I have a confession to make. I cheated when I watched this. I was trundling along quite happily watching week by week on Channel 4, frustrated that we were months behind the US, but plodding through. Then a friend pointed me at a reliable online source of episodes and I promptly lost an entire weekend, utterly incapable of doing anything but watching episodes back to back until I reached the end of the season.
That could be taken as an indication of just how good the show is, but it’s more complicated than that. The show is completely and manipulatively addictive; each episode racing along and ending on irresistible cliffhangers. There are so many mysteries and storylines, each constantly waxing and waning that you’re carried along without having time to stop and ponder the the fact that it’s actually a bit rubbish.
Most of the plots make no sense. I was utterly lost about who knew what about which conspiracy as everything twisted itself in knots. Then various characters and relationships just go round and round in dysfunctional and destructive circles of “we shouldn’t”, “but we want to”, “but we shouldn’t” until the only sensible conclusion is that everyone should retreat to separate corners of the globe and have nothing at all to do with each other.
But then the Shonda Rhimes magic kicks in. You don’t want the characters to be apart, because they’re so fascinating together.
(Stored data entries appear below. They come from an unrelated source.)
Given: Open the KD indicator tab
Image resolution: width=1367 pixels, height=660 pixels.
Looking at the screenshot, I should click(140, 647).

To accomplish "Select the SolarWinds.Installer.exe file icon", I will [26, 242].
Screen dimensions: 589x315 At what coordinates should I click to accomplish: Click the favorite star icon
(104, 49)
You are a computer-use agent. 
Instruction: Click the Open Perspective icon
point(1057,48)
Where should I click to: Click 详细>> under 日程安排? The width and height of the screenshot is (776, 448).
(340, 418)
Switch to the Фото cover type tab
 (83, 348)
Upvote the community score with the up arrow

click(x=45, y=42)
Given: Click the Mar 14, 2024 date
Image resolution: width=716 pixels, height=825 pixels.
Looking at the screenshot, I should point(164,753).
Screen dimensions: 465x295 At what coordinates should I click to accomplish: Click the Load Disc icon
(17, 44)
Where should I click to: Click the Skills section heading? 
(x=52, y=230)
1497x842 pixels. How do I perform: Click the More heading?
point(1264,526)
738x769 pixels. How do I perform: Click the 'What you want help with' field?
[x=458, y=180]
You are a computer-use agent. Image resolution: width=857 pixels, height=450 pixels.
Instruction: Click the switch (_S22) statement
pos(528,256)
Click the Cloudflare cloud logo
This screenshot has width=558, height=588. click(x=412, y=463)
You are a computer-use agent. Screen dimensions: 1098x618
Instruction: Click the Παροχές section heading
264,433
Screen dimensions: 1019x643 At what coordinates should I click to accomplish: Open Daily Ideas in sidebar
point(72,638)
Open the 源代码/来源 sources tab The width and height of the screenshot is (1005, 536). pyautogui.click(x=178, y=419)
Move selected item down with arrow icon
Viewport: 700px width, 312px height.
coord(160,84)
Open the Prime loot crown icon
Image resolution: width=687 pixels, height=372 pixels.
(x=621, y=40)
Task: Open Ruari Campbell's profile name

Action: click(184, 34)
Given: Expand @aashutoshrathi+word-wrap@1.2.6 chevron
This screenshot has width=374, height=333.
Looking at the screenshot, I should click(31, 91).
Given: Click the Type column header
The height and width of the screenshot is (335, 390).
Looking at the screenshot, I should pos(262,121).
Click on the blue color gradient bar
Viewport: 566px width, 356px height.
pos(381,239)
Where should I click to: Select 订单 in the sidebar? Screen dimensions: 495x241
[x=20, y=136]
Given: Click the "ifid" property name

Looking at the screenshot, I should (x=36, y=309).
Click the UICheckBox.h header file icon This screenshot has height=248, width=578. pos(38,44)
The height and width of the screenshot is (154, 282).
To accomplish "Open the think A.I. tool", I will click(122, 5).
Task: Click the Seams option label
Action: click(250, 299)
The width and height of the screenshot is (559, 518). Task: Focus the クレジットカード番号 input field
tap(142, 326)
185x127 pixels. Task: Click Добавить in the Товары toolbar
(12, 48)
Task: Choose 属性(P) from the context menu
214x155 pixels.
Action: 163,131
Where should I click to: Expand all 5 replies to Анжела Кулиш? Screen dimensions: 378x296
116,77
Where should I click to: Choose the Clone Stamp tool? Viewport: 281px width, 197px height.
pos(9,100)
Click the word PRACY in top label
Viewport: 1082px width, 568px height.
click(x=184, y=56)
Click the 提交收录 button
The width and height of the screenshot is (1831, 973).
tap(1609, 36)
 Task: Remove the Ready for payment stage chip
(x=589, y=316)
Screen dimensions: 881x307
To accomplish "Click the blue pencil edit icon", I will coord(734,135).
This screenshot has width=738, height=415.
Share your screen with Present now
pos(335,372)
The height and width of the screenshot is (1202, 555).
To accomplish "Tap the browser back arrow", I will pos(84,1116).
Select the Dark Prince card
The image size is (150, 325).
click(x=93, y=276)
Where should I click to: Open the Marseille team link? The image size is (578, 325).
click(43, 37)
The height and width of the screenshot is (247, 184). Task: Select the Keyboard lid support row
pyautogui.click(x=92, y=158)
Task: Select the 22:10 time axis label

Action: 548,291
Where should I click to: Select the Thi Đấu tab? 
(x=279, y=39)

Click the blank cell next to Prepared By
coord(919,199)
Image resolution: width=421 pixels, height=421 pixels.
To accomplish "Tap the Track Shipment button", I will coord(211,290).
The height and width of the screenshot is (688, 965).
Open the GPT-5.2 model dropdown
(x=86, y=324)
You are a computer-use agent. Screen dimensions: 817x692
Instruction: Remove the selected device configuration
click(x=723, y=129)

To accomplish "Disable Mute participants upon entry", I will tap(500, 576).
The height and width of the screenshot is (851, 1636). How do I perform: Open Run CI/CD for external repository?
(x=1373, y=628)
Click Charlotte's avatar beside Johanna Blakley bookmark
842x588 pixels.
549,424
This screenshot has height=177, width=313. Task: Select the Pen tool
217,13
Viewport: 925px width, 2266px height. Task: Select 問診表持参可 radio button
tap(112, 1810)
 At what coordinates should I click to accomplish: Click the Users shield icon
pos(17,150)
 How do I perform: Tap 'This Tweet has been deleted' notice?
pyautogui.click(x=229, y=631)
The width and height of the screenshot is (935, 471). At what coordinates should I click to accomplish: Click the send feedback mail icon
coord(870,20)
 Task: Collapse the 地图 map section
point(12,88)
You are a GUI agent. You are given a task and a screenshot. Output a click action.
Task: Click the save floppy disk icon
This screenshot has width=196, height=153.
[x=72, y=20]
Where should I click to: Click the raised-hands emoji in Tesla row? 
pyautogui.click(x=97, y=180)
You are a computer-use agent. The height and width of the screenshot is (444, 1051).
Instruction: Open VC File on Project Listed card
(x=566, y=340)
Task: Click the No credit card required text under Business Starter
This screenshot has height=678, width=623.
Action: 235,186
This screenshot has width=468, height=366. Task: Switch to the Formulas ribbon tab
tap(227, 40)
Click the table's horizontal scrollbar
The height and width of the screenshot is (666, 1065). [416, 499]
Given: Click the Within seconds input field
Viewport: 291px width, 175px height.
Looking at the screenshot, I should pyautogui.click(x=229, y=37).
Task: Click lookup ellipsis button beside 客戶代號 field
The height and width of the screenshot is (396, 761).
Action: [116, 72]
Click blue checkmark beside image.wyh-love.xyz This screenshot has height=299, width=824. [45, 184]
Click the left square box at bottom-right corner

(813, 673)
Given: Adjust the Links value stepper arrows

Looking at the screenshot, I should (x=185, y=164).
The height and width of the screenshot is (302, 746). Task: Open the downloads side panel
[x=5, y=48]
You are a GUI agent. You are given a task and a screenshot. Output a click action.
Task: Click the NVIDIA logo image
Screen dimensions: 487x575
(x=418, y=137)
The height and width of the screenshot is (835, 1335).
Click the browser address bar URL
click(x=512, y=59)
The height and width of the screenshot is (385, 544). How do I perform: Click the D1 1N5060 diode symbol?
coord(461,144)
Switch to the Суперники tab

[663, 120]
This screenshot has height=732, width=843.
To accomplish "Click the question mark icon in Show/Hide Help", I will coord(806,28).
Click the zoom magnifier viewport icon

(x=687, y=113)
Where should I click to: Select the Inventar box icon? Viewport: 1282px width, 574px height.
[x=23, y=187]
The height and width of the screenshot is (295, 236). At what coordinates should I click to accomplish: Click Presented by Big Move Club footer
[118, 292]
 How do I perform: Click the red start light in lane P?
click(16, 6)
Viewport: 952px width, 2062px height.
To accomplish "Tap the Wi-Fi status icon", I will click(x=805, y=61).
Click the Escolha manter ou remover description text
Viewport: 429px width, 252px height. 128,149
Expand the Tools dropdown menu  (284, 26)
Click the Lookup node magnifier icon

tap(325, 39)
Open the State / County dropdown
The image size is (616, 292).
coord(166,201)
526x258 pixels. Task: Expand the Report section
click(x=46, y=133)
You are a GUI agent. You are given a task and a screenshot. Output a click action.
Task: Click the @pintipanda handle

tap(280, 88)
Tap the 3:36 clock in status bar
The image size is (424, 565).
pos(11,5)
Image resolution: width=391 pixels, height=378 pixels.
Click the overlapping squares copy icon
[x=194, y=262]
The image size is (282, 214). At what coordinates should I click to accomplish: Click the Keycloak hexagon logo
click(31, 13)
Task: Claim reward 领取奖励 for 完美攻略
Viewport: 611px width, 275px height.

In the first season I was full of praise for Kerry Washington as Olivia Pope and my admiration has only increased. She plays Pope’s great strength and great vulnerability perfectly in synch with each other, a woman whose brain has all the answers but whose heart still makes poor choices. After the very short first season I commented that the supporting characters got minimal development but had potential. Boy does that potential fly this season. With the possible exception of Harrison, everyone gets a huge amount of backstory and character development, while still leaving massive amounts of mystery and interest. Ironically, of all the characters I think the weakest is actually the President, who comes across increasingly like a sulky, lovesick teenager.
I do maybe wish that the series would slow down a bit, allowing more time for the stories and characters to marinade before rushing on to the next challenge. I thought the first season was rushed because of the episode count, but it turns out that’s just the pace they want to move at. It does wobble precariously between busy and chaotic, the moment when John Barrowman appeared and was actually the most understated thing in the episode was a moment that should have caused some pause in the writers room.
But like Grey’s Anatomy, the faults don’t really matter because it’s a show that I HAVE TO WATCH. Every episode has a moment that has me immediately wanting to share with a friend and gossip about. It replaces the emotional manipulation of Grey’s Anatomy with intrigue and mystery, but loses absolutely none of the heart. Come on Channel 4, I need season 3 now. This instant!